Эдвин вышел им навстречу — вернее, навстречу Уифу. Он явно хотел поговорить с ним наедине, и Ричард распрощался, поблагодарив Уифа за приятно проведенный день; он вдруг обрадовался тому, что сейчас останется
Глава 7
В добротном спортивном пиджаке и серых фланелевых брюках, при галстуке и в сверкающих ботинках Эдвин, как всегда, выглядел намытым, начищенным, подтянутым. Он был неукоснительно чистоплотен, вечно то мылся, то купался, будто готовился к конкурсу на чистоту. Однако этим он еще больше ставил себя под удар, нарываясь на обидные замечания по поводу своей внешности.
С трудом выдавив из себя несколько общих фраз о том о сем — из чего Уиф безошибочно заключил, что разговор предстоит серьезный, — Эдвин наконец решился.

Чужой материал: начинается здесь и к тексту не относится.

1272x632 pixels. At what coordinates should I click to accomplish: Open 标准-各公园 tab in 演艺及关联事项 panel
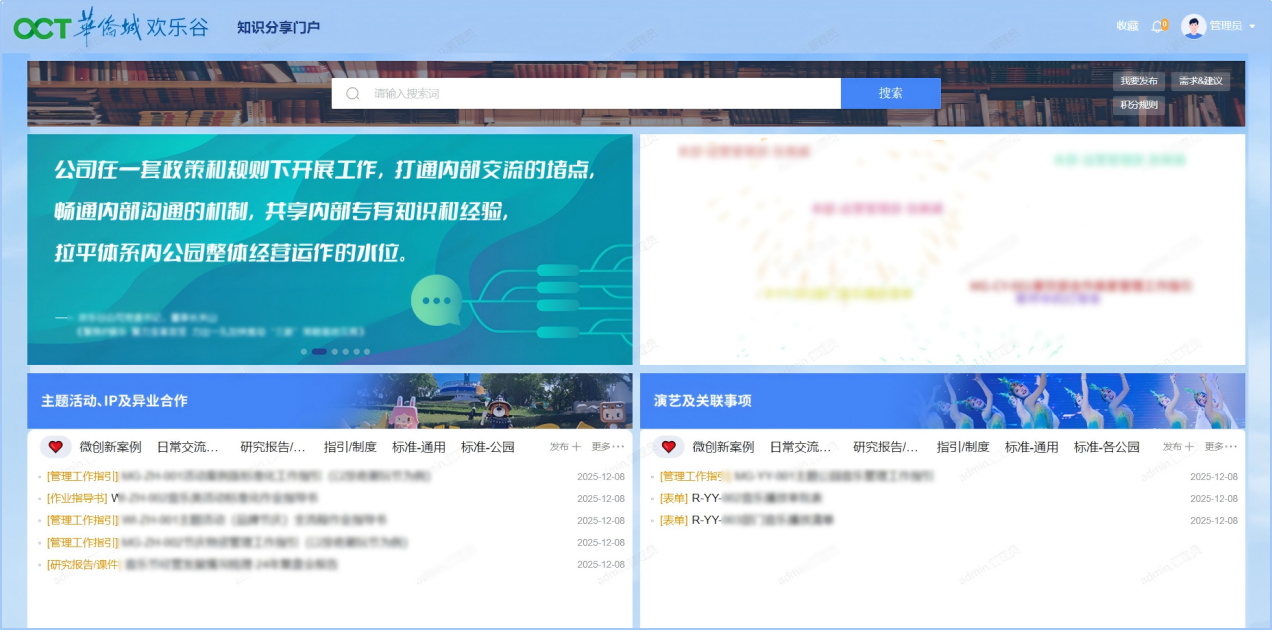click(1106, 447)
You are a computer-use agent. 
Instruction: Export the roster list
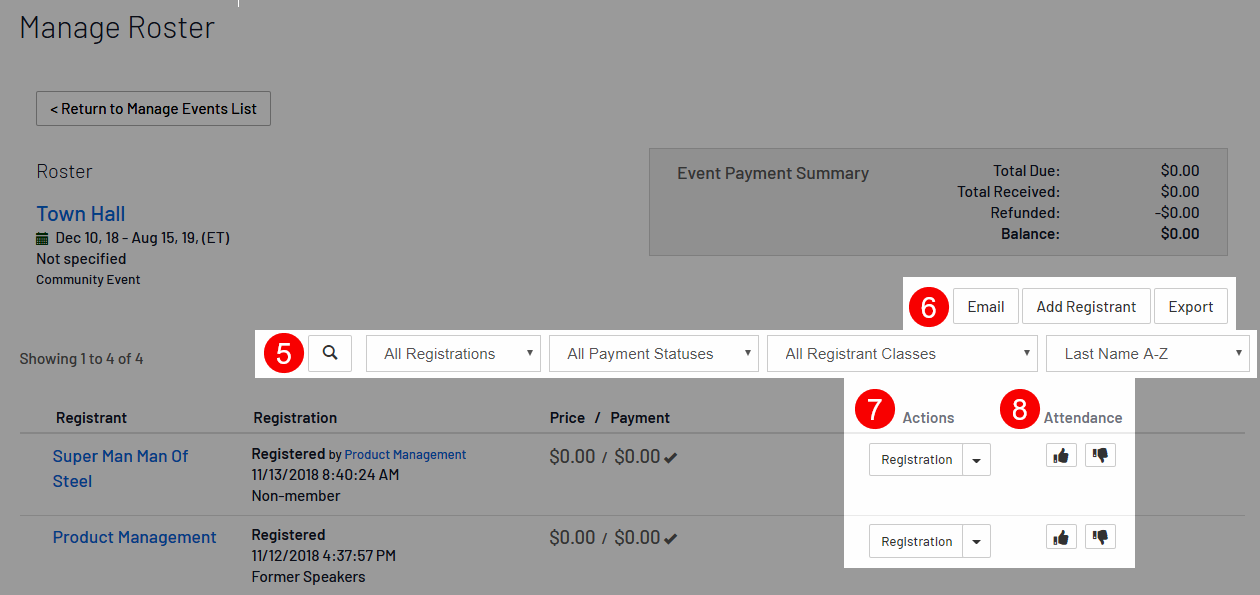click(x=1190, y=307)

— Дженис, — сказал он, — это я насчет Дженис. Вот в чем дело-то: я заходил к ней несколько раз, пока она еще не выздоровела, и разговаривал с ней, но я хотел бы поговорить и с вами.

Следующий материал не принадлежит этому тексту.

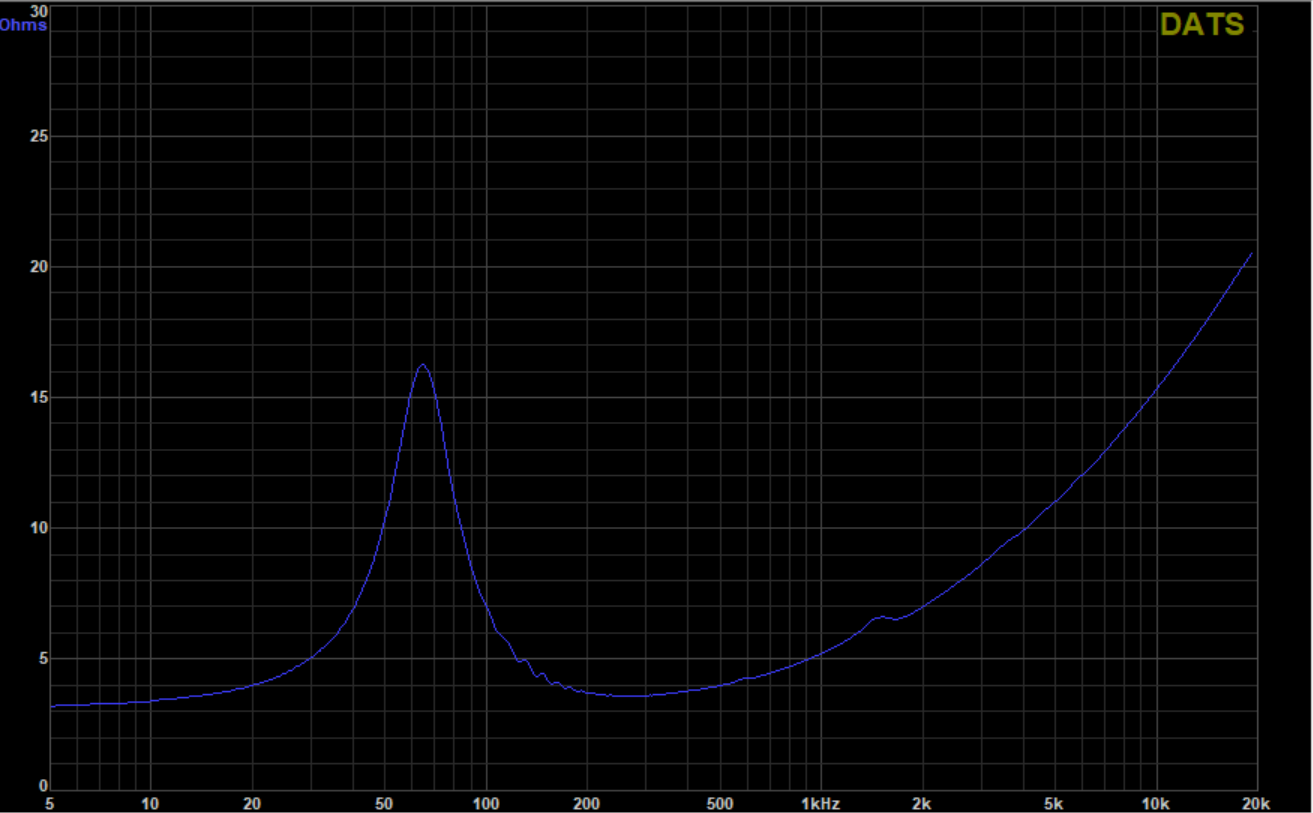The image size is (1313, 813).
Task: Select the 20k label on the frequency axis
Action: pos(1255,803)
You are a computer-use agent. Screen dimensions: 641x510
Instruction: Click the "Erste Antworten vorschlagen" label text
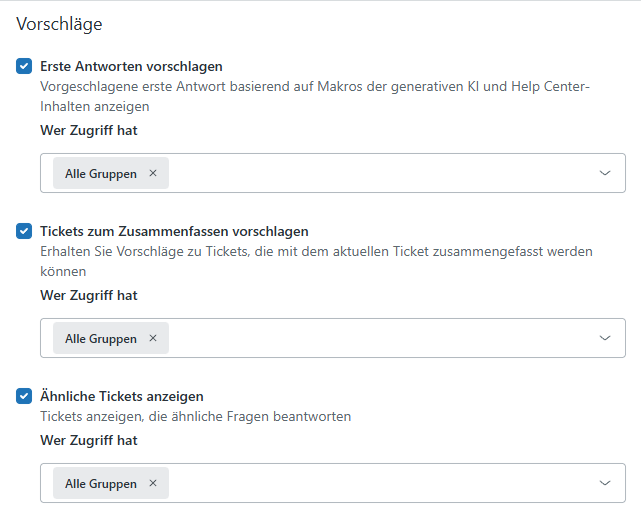[x=131, y=66]
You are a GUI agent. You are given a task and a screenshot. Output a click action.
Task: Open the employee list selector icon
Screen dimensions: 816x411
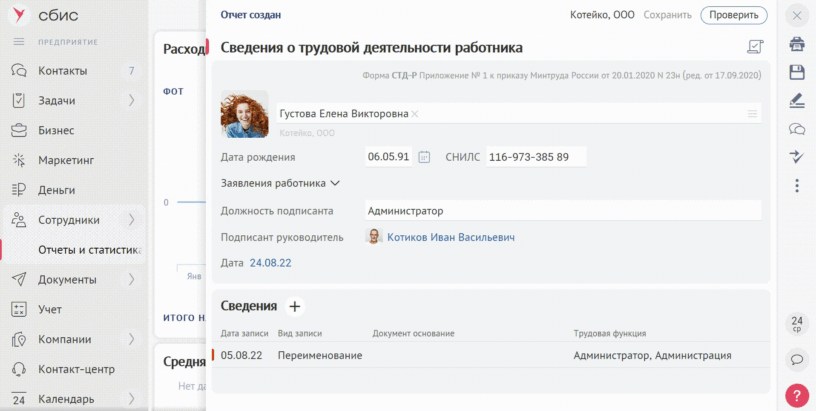[752, 114]
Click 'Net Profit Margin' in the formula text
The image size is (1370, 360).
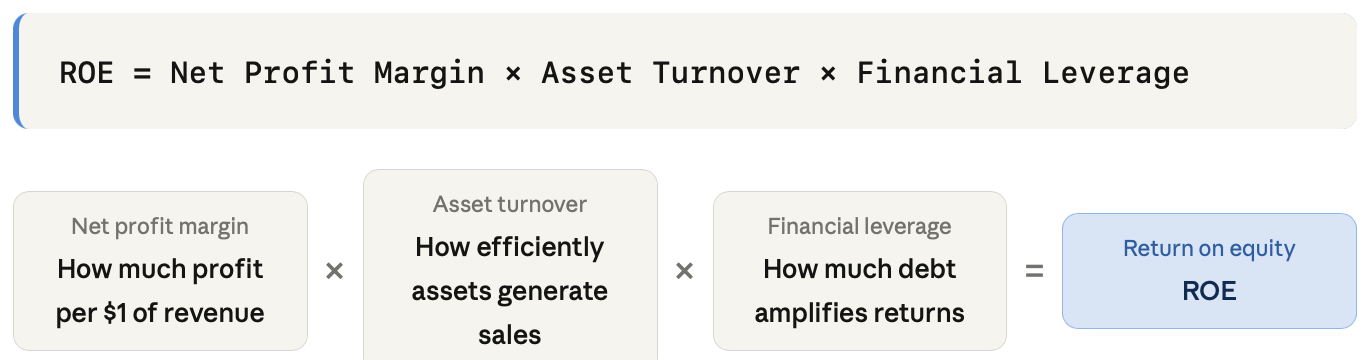(327, 73)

— Понятно. Может, зайдем в дом, там поговорим. Она ведь еще не спускается вниз по вечерам.
— Знаю. Только… уж лучше я здесь, Уиф, если разрешите. Не подумайте, мне скрывать нечего — все это я уж и ей самой высказал. Спасибо за приглашение. Я очень благодарен, только, если не возражаете, я скажу, что хотел, прямо на улице. Сигаретку?
Характерным резким движением он выдернул пачку из кармана. Похоже было… впрочем, к чему тут сравнения: Эдвин и правда добросовестно изучал правила хорошего тона, но, поскольку воспринимал он их туго и вязались они с ним плохо, его твердая решимость и умение «поступить во всех случаях жизни как надо» нередко производили тягостное впечатление. Не успел Уиф взять сигарету, как Эдвин, не потрудившись достать одну и для себя, сунул пачку обратно в карман, вытащил спичечный коробок, ругнулся, когда неизвестно откуда налетевший шкодливый ветерок задул спичку; лишь с третьей попытки ему удалось дать Уифу прикурить и тем самым завершить свой светский жест.

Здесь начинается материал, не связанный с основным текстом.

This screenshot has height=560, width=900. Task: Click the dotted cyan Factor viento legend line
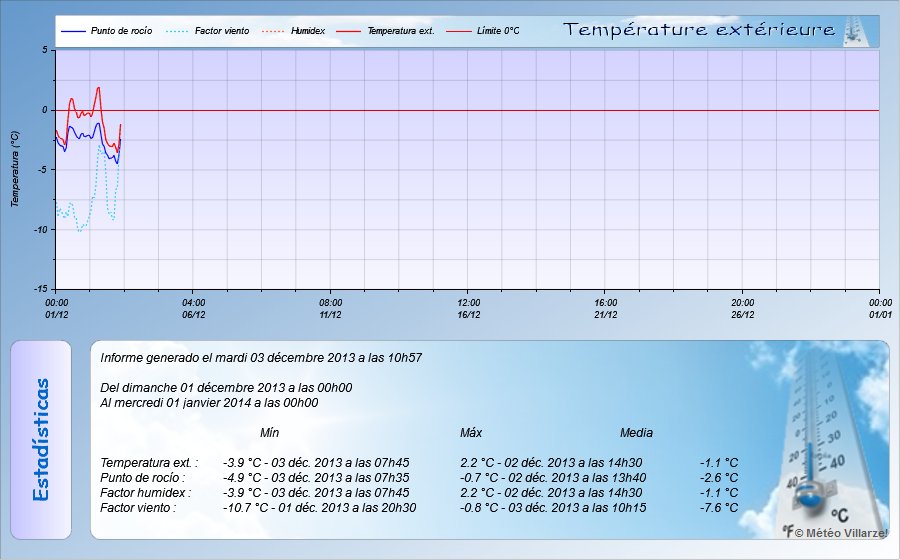174,32
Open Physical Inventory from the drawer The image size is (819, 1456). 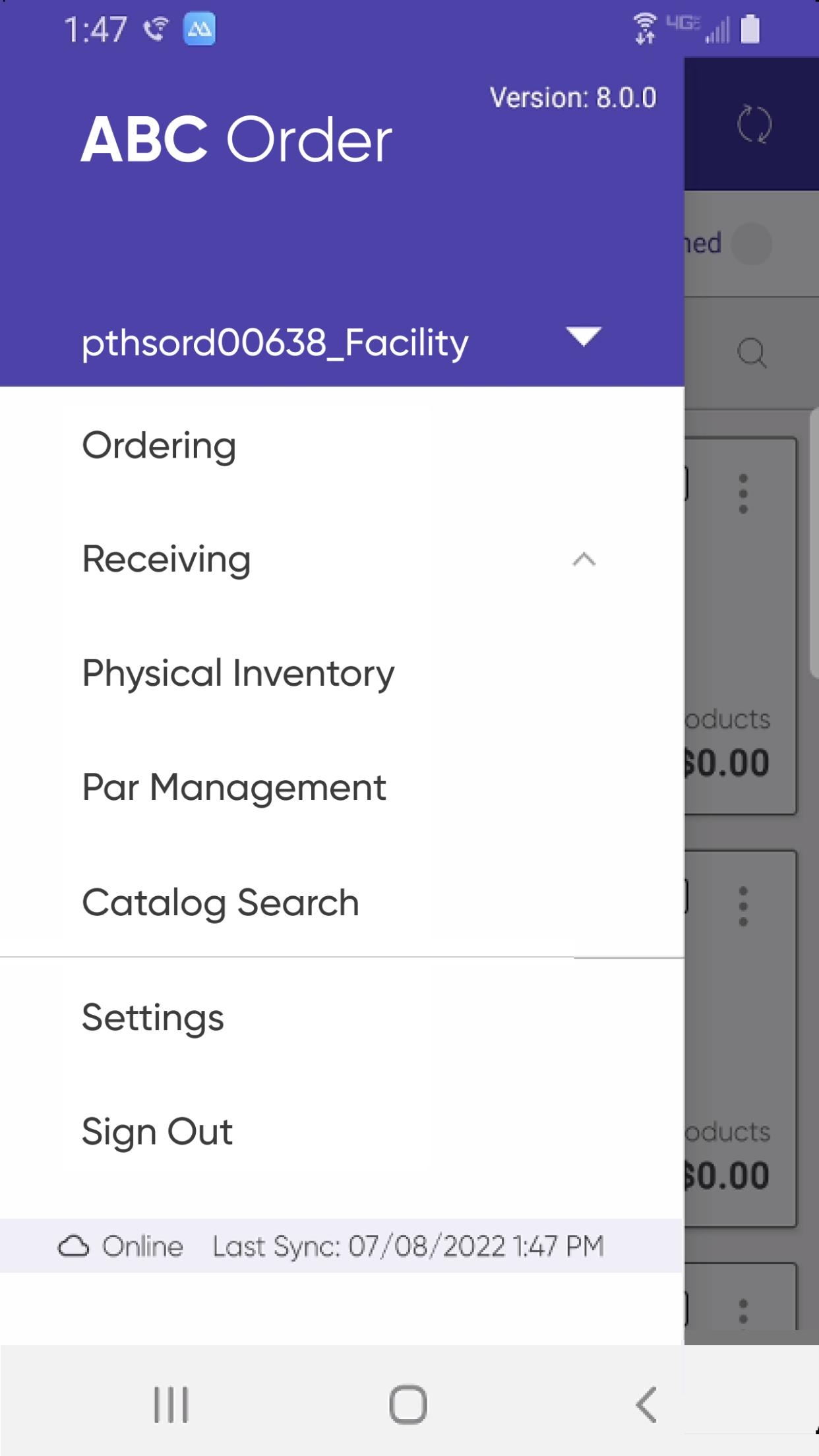(x=342, y=673)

С минуту они стояли молча на тихой дорожке, прислушиваясь, как скрежещет на шоссе грузовик, меняя скорости на небольшом подъеме, следя, как угасает длинный летний день, а вечер неторопливо окутывает их мглой, отгораживая от остального мира.
— Я с ней говорил, — начал Эдвин, высморкавшись в развернутый платок, — только мне, конечно, не хотелось расстраивать ее, пока она еще не совсем оправилась, но я хотел, чтобы она знала, что я все так же… я сказал ей, как сейчас вам говорю… что я… что никакой разницы это не делает… то есть я чувствую себя ужасно глупо, говоря это, но иногда приходится говорить глупости для того, чтобы потом перейти к следующему, понимаете, Уиф. Со мной, во всяком случае, так бывает. Я, Уиф, вот что хочу сказать — я ей сказал… я, собственно, надеялся, что, может, она и сама понимает, но я все-таки решил еще раз сказать ей, ну на всякий случай, я ей сказал…
— Сказал, что по-прежнему хочешь жениться на ней?
— Вот именно!
Уиф кивнул. Эдвин покраснел до ушей, но продолжал смотреть Уифу прямо в лицо только когда последний отзвук его последнего слова растворился в воздухе, он отвел глаза в сторону и достал из кармана пачку сигарет.
С одной стороны, Уиф ничего лучшего и желать не мог. Ему нравился Эдвин, он восхищался им, считал, что отношение Эдвина к Дженис заслуживает уважения. И в то же время — никуда не денешься — для Дженис Эдвин был пустым местом. По крайней мере так она говорила. Это-то и смущало Уифа и даже вызывало стыд за дочь. Иной раз она держалась с Эдвином так, что никто не усомнился бы, что он ей больше чем нравится, и любой другой молодой человек сделал бы из ее поведения соответствующие выводы. Иногда она отзывалась о нем с такой симпатией, что казалось, стоит только Эдвину сделать ей предложение, и согласие он получит. И тем не менее Эдвин был для нее пустым местом.